##### EXTRAIT À LIRE #####

Et puis bien sûr mon père qui m’a transmis l’Auberge de l’île et appris à gérer une petite entreprise.

08. A ce propos, que t’a dit ton père au moment de reprendre le restaurant ?

JC Ansanay : Il m’a fait promettre de ne pas la vendre pour des raisons purement commerciales et surtout de prendre soin de ma mère.

09. Quel est le pire service dont tu te souviennes ?

#####

TÂCHE COURTE A = Dans l'entretien avec JC Ansanay, de qui son père lui a-t-il surtout demandé de prendre soin ?
TÂCHE COURTE B = Poursuivez l'entretien avec JC Ansanay en rédigeant la suite qui vient après la dernière question de l'extrait à lire.
Le matériel placé ensuite n'a aucun lien avec l'extrait à lire.

##### EXTRAIT DE DONNÉES #####

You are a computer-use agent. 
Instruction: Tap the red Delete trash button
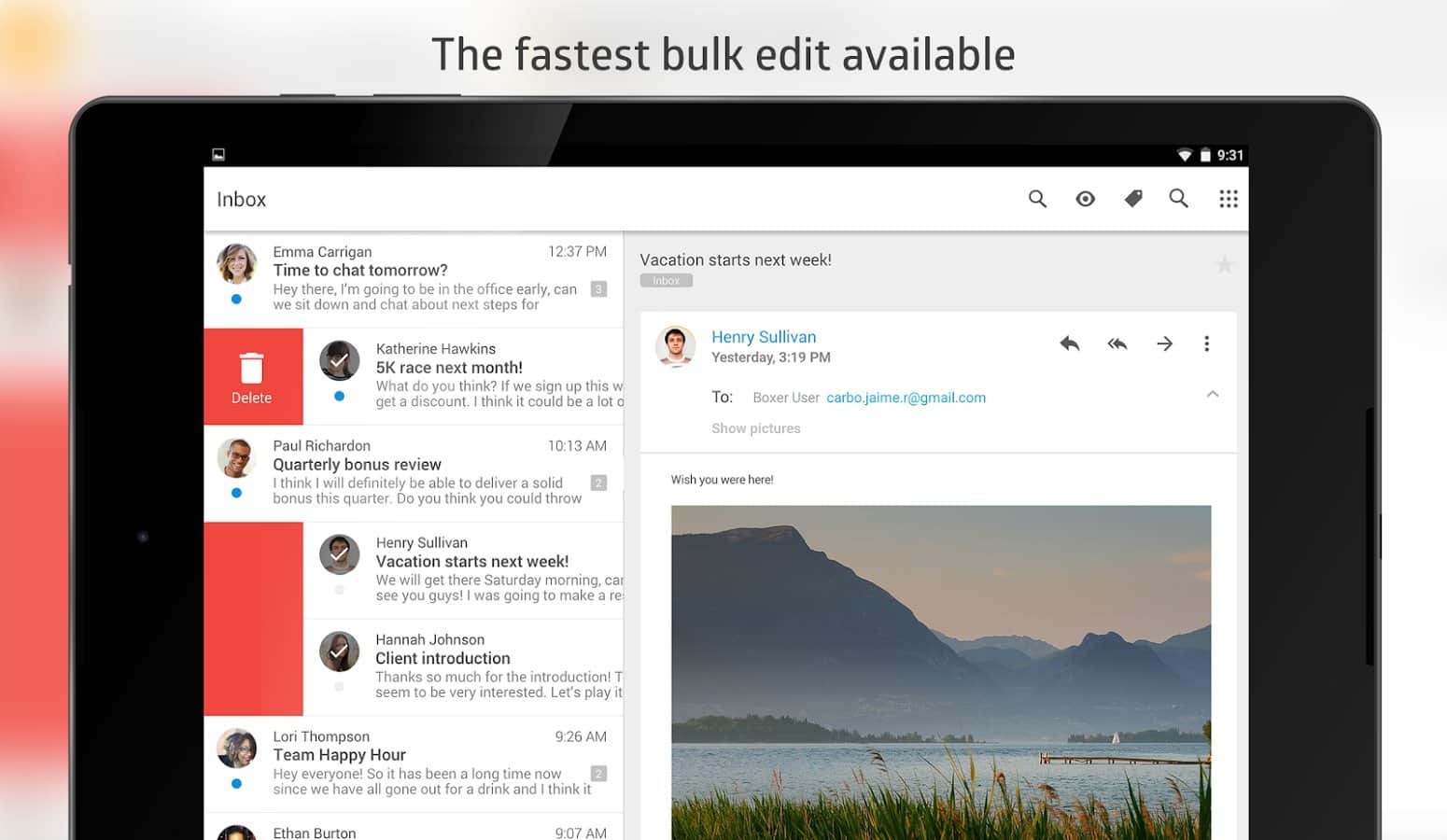click(252, 377)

#####

RÉSULTAT DE TÂCHE A = De sa mère.

RÉSULTAT DE TÂCHE B =
JC Ansanay : Sans aucun doute le service déclancheur de la perte de la 2ème étoile…et le pire est que j’étais pas là! Les raisons sont multiples et ont été combinées ce midi là. Le midi en début de semaine, le restaurant n’est pas plein, si bien que l’équipe en a oublié qu’elle était dans un grand restaurant. De fait, la responsable était entrain de faire du rangement dans la cave au lieu de gérer sa salle et son personnel, pendant que les commis étaient entrain de chahuter en cuisine…Autant te dire que pas pro, pas au niveau. Nul besoin de te préciser que tout ce beau monde a été remplacé par des gens bien plus professionnels et nos services sont désormais d’une qualité nettement supérieure.

10. Quelle est la personnalité pour laquelle tu es le plus fier d’avoir cuisiné ?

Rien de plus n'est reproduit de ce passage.